Mientras el señor Kirwin decía esto, a pesar de la agitación que sufría con el
relato de mis sufrimientos, también me sorprendió considerablemente el
conocimiento que parecía tener respecto a mí. Imagino que mi rostro no
dejó de mostrar cierto asombro, porque el señor Kirwin se apresuró a decir:
—No fue hasta un día o dos después de su enfermedad cuando pensé que
debía examinar sus ropas, para descubrir alguna pista que me permitiera
enviar a sus familiares una nota en la que explicara su desgracia y su
enfermedad. Encontré varias cartas, entre otras, una que, por su
encabezamiento, enseguida comprendí que sería de su padre.
Inmediatamente le escribí a Ginebra. Han pasado casi dos meses desde que
envié la carta. Pero… está usted enfermo… está usted temblando… Parece
usted indispuesto para tolerar cualquier emoción…
—No saber lo que ha ocurrido es mil veces peor que el acontecimiento más
horrible. Dígame qué nueva escena de muerte ha tenido lugar y a qué muerto debo llorar.
—Su familia se encuentra toda perfectamente bien —dijo el señor Kirwin
con amabilidad—, y alguno, alguien que le quiere, va a venir a visitarle.
No sé qué asociación de ideas se produjo en mi mente, pero
instantáneamente se me pasó por la cabeza que el monstruo había venido a
burlarse de mi desgracia y a reírse de mí por la muerte de Clerval, como
una nueva forma de instigarme a cumplir sus diabólicos deseos. Me cubrí
los ojos con las manos y grité de angustia…

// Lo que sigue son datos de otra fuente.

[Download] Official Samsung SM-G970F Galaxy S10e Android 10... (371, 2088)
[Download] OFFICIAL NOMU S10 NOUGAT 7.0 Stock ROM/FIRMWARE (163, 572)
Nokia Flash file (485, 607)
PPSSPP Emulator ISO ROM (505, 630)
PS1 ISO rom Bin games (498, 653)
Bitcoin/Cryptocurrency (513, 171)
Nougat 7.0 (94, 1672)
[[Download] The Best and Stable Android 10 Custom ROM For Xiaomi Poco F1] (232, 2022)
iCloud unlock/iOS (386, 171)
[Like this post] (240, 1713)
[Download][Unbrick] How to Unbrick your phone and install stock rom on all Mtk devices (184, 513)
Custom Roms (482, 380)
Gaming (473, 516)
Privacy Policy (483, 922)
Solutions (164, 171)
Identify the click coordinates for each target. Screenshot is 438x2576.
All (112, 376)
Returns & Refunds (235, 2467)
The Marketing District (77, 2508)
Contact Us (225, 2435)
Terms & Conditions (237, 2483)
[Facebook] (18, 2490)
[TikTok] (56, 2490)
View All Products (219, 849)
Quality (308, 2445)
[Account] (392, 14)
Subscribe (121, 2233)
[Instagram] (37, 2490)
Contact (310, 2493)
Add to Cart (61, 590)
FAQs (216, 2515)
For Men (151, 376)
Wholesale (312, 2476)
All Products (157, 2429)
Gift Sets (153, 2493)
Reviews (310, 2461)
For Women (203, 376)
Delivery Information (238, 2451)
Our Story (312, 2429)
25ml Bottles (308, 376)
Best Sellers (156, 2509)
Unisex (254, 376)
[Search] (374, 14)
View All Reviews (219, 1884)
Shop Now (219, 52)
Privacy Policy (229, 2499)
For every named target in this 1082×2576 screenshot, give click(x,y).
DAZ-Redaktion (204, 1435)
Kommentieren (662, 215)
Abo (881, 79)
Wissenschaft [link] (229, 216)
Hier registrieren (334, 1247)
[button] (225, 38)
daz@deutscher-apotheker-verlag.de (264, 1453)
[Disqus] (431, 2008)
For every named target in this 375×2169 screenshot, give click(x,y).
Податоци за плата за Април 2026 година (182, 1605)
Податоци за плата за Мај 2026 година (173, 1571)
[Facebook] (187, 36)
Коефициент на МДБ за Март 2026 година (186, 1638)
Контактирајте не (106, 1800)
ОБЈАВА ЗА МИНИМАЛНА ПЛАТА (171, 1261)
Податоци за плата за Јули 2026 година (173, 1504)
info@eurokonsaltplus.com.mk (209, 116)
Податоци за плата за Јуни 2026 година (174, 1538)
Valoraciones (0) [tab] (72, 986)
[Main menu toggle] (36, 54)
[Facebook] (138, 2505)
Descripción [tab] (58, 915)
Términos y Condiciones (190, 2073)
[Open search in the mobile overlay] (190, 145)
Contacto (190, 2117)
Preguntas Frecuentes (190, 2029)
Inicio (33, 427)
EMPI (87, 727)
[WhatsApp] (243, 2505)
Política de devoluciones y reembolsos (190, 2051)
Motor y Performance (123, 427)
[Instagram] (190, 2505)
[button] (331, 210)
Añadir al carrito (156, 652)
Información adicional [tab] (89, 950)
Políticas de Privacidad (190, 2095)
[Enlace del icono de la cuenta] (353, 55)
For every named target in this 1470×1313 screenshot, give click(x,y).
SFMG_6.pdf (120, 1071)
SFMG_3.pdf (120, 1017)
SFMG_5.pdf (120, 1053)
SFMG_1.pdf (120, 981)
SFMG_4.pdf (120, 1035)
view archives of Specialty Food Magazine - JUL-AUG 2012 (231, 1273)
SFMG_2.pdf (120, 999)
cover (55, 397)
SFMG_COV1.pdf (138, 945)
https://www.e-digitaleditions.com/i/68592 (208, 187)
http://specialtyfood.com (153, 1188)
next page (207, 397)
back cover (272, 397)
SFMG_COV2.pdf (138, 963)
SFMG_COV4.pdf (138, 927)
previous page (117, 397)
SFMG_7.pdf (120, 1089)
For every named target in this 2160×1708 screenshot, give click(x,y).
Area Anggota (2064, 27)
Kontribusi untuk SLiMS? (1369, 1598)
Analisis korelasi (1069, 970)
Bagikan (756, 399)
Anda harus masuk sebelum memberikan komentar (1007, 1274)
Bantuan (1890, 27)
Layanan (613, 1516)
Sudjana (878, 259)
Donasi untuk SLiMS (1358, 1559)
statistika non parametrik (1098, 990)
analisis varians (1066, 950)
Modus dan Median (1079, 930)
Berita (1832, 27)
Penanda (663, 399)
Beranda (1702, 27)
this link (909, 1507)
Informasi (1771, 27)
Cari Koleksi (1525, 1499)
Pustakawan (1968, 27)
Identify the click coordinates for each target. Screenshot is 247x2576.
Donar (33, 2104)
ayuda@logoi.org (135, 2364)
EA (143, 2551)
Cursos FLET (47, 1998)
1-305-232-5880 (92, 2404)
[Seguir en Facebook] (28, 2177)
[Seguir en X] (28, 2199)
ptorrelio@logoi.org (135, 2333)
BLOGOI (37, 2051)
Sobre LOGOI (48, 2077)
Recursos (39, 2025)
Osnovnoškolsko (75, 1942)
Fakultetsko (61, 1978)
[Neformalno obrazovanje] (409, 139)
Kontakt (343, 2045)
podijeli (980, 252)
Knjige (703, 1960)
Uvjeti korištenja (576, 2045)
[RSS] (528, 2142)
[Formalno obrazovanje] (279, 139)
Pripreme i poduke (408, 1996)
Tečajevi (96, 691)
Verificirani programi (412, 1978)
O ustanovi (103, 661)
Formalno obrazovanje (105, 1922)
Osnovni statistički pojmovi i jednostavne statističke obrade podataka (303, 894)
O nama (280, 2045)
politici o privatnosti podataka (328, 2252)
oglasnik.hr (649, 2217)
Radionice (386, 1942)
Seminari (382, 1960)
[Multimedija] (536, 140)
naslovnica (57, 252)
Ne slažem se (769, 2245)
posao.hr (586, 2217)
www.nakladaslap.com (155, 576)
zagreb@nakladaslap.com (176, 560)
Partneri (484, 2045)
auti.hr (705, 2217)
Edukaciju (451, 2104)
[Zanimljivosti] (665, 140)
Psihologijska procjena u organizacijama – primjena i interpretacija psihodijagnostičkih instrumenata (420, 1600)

—¡Oh, lléveselo…! ¡No puedo verlo! ¡Por el amor de Dios, no le deje entrar…!
El señor Kirwin me miró con gesto contrariado. No pudo evitar pensar que
mi exclamación podía entenderse como una confirmación de mi
culpabilidad, y dijo en un tono bastante severo:
—Hubiera creído, joven, que la presencia de su padre sería bienvenida, en
vez de producirle una aversión tan violenta.
—Mi padre… —dije, mientras cada rasgo y cada músculo de mi cuerpo
pasaba de la angustia a la alegría—. ¿De verdad ha venido mi padre? ¡Mi
buen padre, mi buen padre…! Pero… ¿dónde está? ¿Por qué no se apresura a venir…?
El cambio de mi comportamiento sorprendió y agradó al magistrado; quizá
pensó que mi anterior exclamación era una momentánea recaída en el
delirio. Y entonces, inmediatamente, volvió a su antigua benevolencia. Se
levantó y abandonó la celda con la enfermera, y un instante después, entró mi padre.
En aquel momento, nada podría haberme alegrado tanto como la presencia
de mi padre. Le tendí y le estreché la mano y exclamé:
—Entonces… ¿estás bien…? ¿Y Elizabeth…? ¿Y Ernest?
Mi padre me tranquilizó, asegurándome que todos estaban bien y
diciéndome que no le había dicho a mi prima que yo estaba encarcelado;
simplemente le había mencionado que estaba enfermo.
—¡En qué lugar estás, hijo mío…! —añadió, observando lúgubremente las
ventanas enrejadas y el miserable aspecto de la celda—. Viajabas para
buscar la felicidad, pero la fatalidad parece perseguirte a ti… y al pobre Clerval.
El nombre de mi desafortunado amigo asesinado me causó una agitación
demasiado grande como para que mi debilidad pudiera soportarlo.
Prorrumpí en llanto.
—Dios mío… sí, padre mío —dije—, algún espantoso destino pende sobre
mí, y al parecer debo vivir para cumplirlo; de otro modo, habría muerto sobre el ataúd de Henry.